Torre de Marce, antaño glorioso castillo, hoy en día convertido en una palleira (lugar donde se guarda la paja), o la Iglesia de Atán (Pantón), que ya lleva doce años sostenida por vigas de hierro, se ven relegados a un deshonesto presente, no es sin embargo ésta una razón de peso para despreciarlos, pues su digna existencia revelará a quien se preocupe de estudiarlas, las voces, la vida y los hechos de nuestros antepasados; en fin, los cimientos de nuestra cultura actual, por mucho que pese a alagunos.
Como ya hemos señalado el yacimiento que vamos a estudiar en esta ocasión recibe localmente el nombre de Outeiro do Castro, Monte do Castro, o más abreviadamente O Castro. Se trata de un alto coto de sustrato rocoso que desde el N. domina la amplia vega agraria de la parroquia de Verducido, extendida a sus pies.

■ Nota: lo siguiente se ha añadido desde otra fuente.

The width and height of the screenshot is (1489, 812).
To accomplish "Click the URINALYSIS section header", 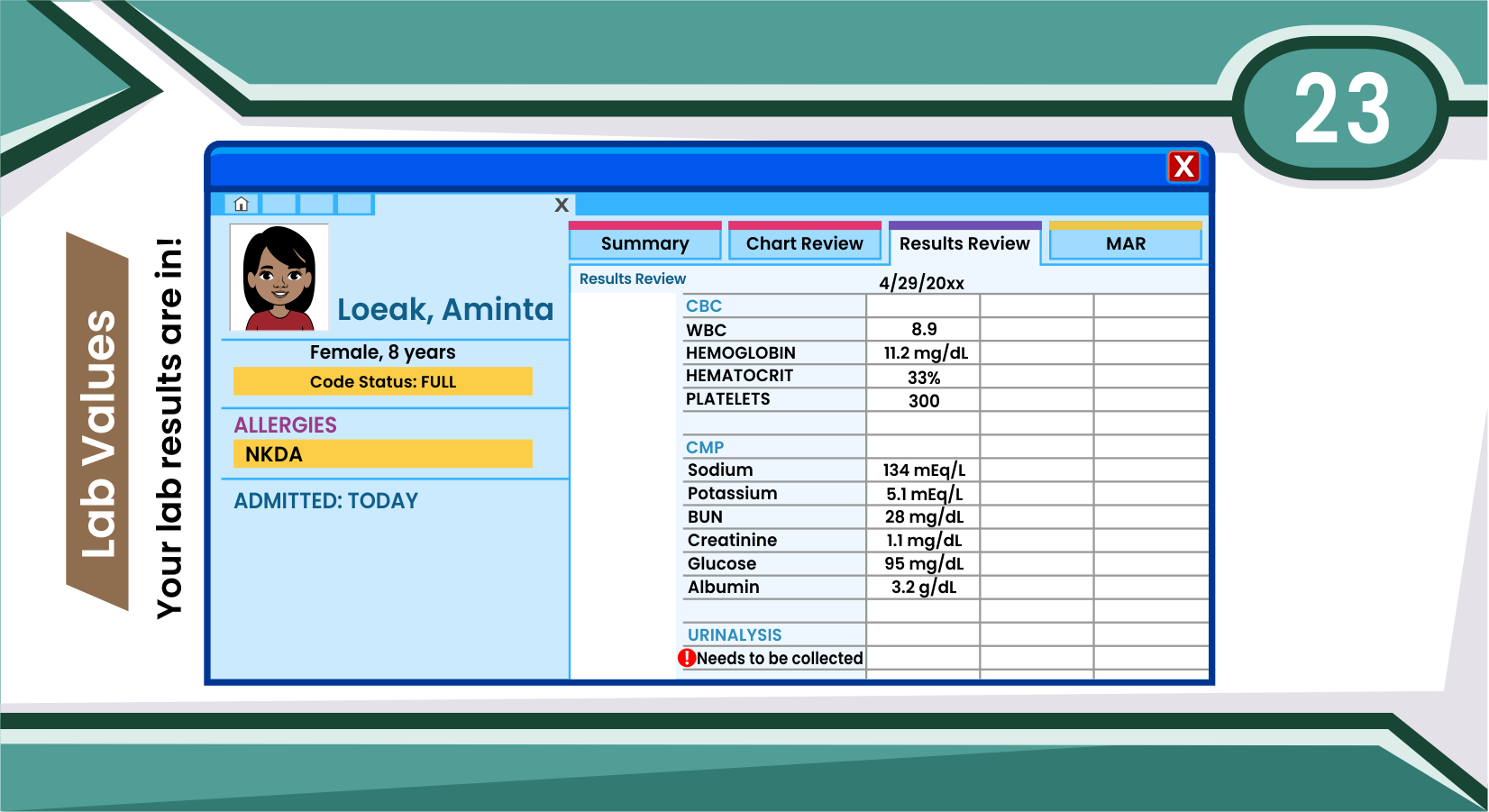I will point(735,635).
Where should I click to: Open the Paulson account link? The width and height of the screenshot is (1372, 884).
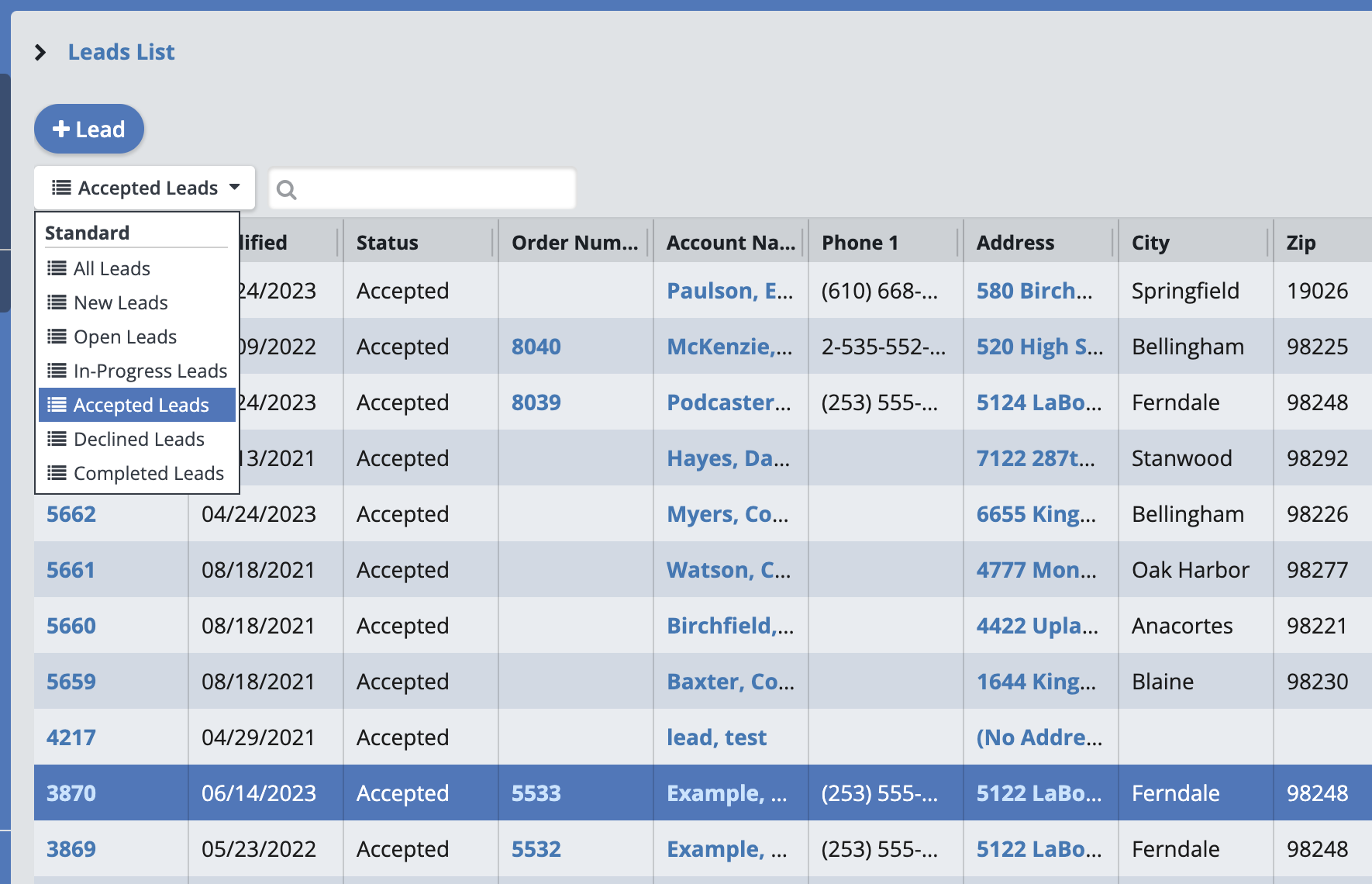coord(729,291)
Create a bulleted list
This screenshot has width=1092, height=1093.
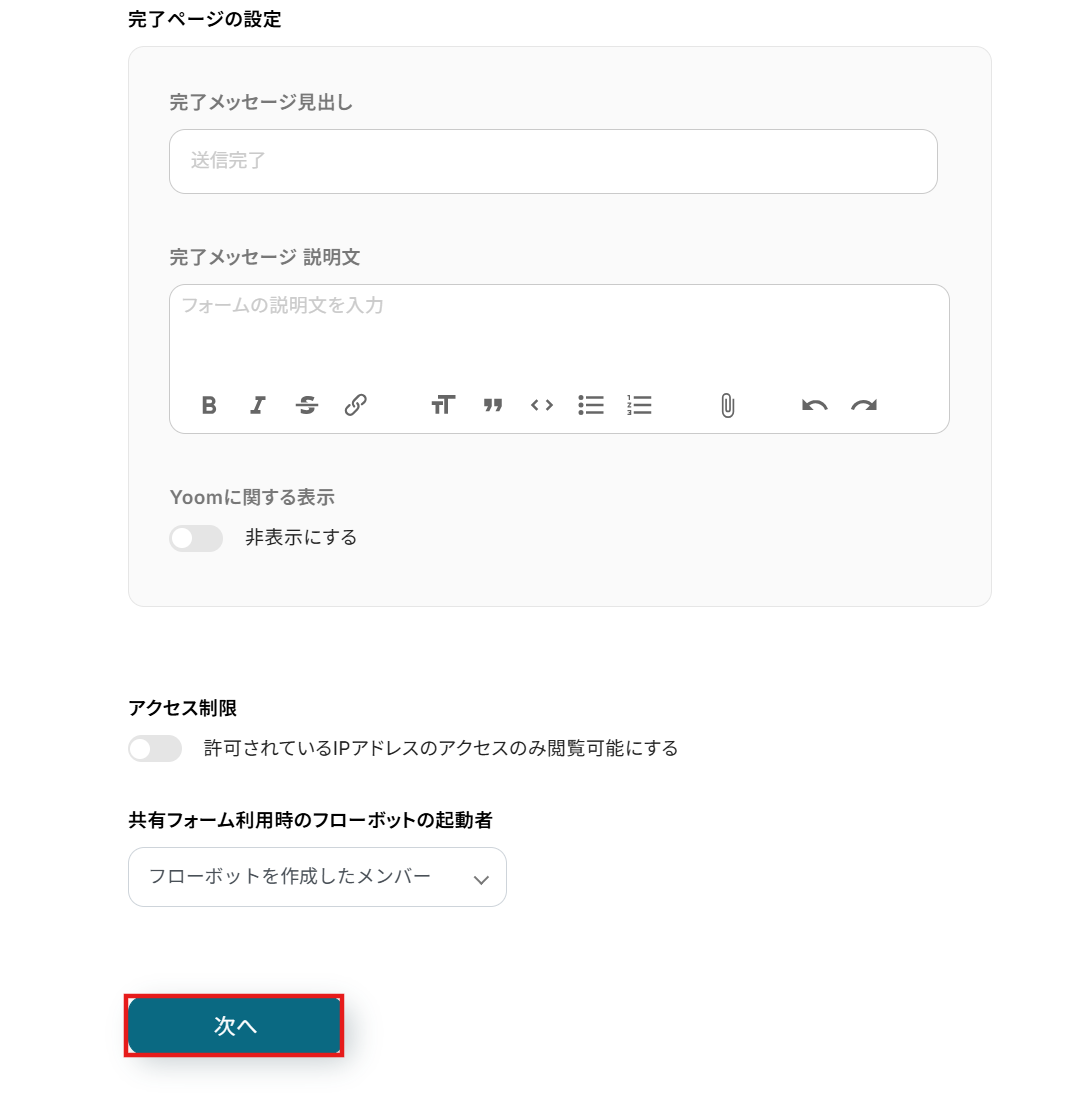pos(591,405)
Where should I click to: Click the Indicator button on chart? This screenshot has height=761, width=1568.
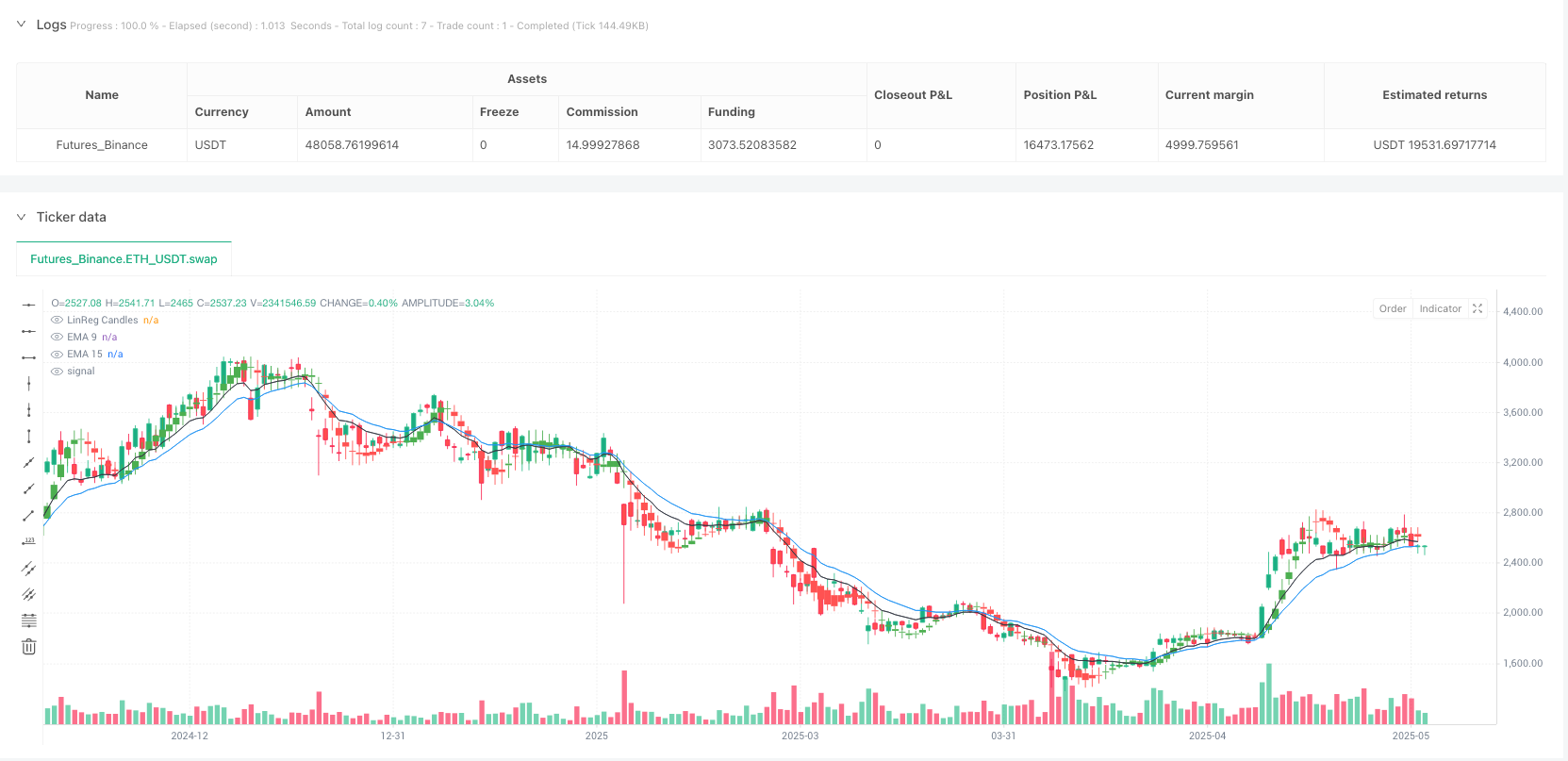(1440, 308)
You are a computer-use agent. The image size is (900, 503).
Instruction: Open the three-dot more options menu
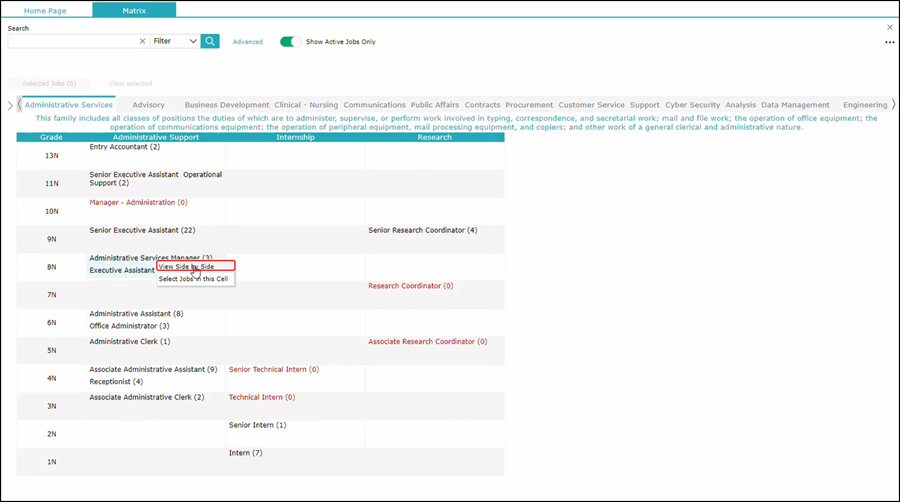tap(889, 43)
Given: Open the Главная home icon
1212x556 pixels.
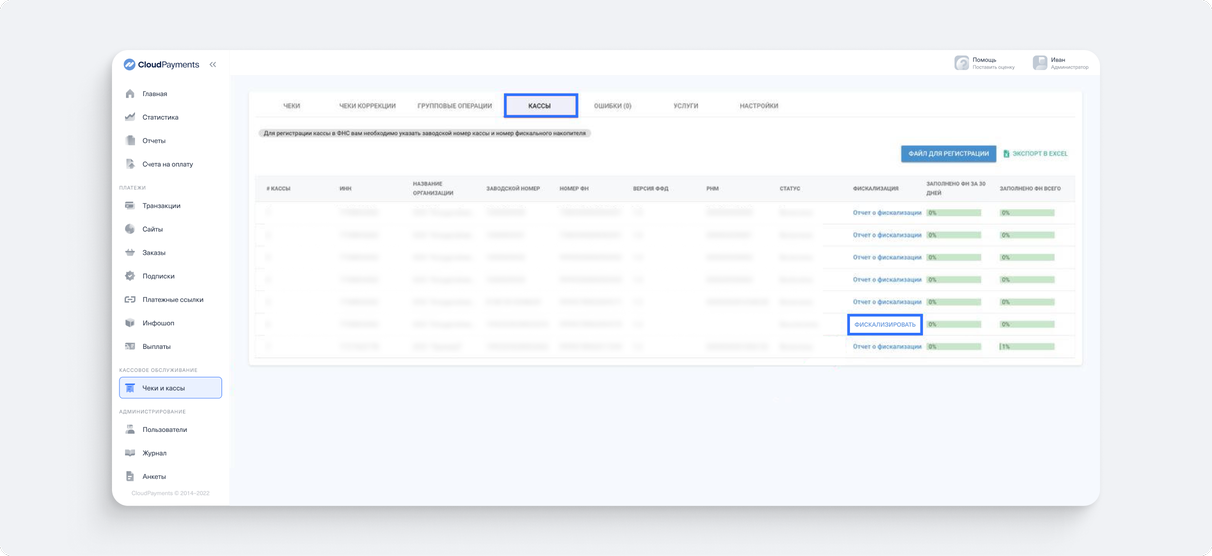Looking at the screenshot, I should [130, 94].
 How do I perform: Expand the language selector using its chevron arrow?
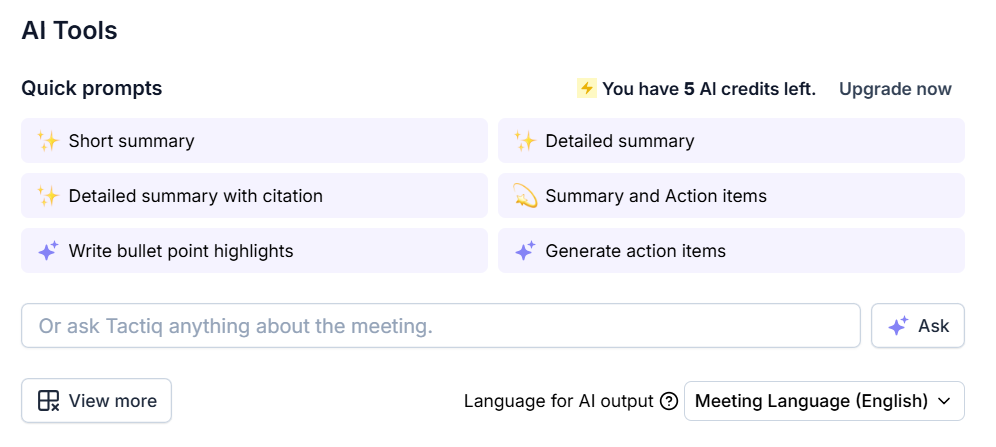(x=943, y=401)
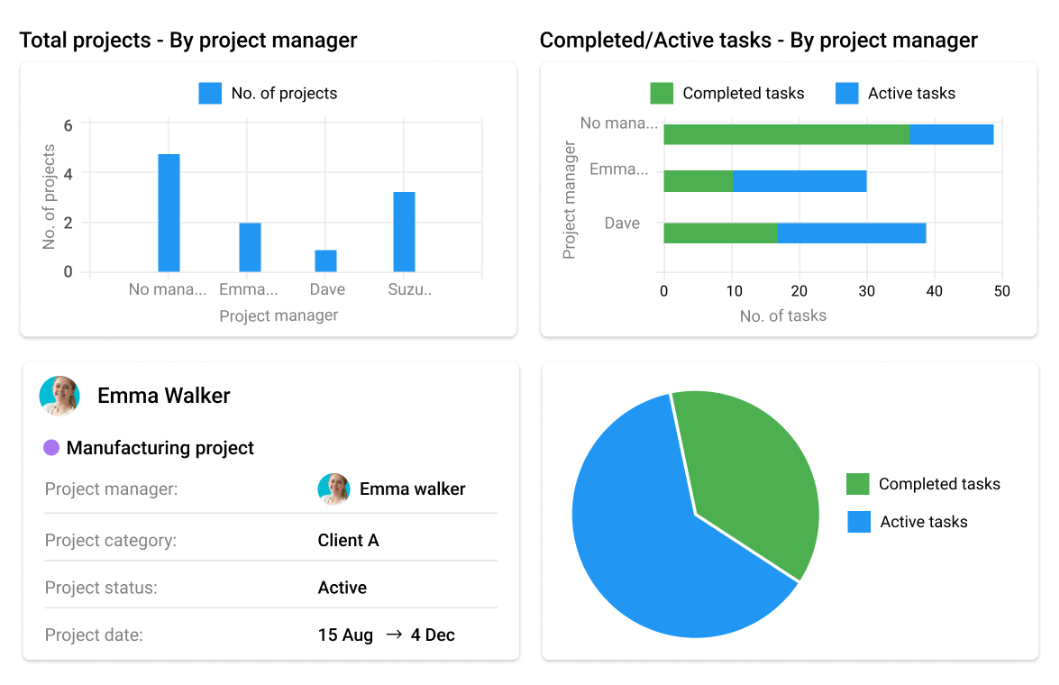Viewport: 1059px width, 685px height.
Task: Click the blue legend marker beside the pie chart
Action: coord(860,522)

Su altitud total es de 295 m. sobre el nivel del mar, pero su relevancia respecto al valle agrícola de Verducido es muy ostensible, pues éste no supera en su centro los 130 m. sobre el nivel del mar. En consecuencia, el control visual del territorio es inmejorable.
A la cumbre del coto se asciende perfectamente con un coche cualquiera por la cómoda pista abierta recientemente. En el punto más alto de la cima, la comunidad de Montes de Verducido levantó en el 1999 un gran monumento en tributo a los canteros. Las obras de arrasamiento del lugar todavía no han concluido, y están muy ligadas al pantano existente abajo denominado Pontillón do Castro, donde además de practicarse todo tipo de deportes náuticos se han realizado merenderos, un recinto de fiestas, y varias explanaciones para aparcamientos. Como no podía ser menos en la cultura rural actual, era obligatorio construir un mirador, y evidentemente, no podía faltar una estatua, que a a falta de un prohombre local se dedicó genéricamente a un oficio, para embellecimiento de un paraje agreste.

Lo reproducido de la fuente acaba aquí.